The claimants also argued that the wide construction of the clause would operate to exclude wide tracts of “ubiquitous financial business” and that the purpose of the policy was to provide professional indemnity insurance to discharge the adviser’s regulatory obligations under the FSA Handbook. The court held that although the clause was wide it did not have the effect of leaving the insured without substantial cover. The regulatory context was relevant but did not materially affect the construction where there was no indication in the policy itself, or otherwise, that it was intended to discharge the insured’s regulatory obligations. In any event, it was not of sufficient materiality to override the plan meaning of the clause.
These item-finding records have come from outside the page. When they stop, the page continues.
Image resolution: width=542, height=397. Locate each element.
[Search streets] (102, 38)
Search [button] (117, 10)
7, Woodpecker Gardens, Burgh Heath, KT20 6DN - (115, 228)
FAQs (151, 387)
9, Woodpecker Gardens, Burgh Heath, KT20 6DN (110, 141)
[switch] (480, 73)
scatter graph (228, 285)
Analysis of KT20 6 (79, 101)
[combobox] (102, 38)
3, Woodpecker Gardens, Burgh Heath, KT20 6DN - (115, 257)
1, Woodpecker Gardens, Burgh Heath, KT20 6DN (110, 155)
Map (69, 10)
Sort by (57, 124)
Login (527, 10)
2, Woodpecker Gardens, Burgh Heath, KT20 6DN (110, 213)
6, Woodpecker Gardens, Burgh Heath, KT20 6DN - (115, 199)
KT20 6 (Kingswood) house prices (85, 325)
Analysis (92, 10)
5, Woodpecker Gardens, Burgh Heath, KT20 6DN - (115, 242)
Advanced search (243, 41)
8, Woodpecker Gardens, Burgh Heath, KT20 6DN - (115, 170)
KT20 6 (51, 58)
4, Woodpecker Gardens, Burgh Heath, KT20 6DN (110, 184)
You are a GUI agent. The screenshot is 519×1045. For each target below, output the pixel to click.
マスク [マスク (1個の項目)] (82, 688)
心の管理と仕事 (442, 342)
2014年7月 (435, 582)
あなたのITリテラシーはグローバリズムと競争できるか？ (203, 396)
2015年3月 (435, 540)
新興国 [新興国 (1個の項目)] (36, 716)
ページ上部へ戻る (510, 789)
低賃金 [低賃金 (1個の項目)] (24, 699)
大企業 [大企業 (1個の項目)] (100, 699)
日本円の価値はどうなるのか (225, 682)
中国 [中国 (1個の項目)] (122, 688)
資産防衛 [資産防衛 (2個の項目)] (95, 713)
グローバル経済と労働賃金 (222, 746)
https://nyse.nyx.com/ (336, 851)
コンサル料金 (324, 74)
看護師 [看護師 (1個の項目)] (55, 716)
The court was not on this application able to determine whether the claimants’ rights (in relation to part of the claim at least) had been assigned to the FSCS. The claimants relied in any event on a judgment that they had obtained against the insured adviser. The court held that the insurer remained entitled to question the insured’s liability to the claimants. There were only two situations in which the insurer might be bound by a judgment between the insured and the claimant. The first was where the policy contained such an obligation. The second was where the insurer was a party or privy to the proceedings. Neither applied in this case.


This will be a welcome and instructive decision for insurers on the approach to the construction of exclusion clauses in insurances policies. It draws out the firm distinction between construing exclusion clauses in contracts where the exclusion is cutting down rights that would otherwise flow from a breach, and exclusion clauses which define the scope of the cover that is being provided in insurance policies.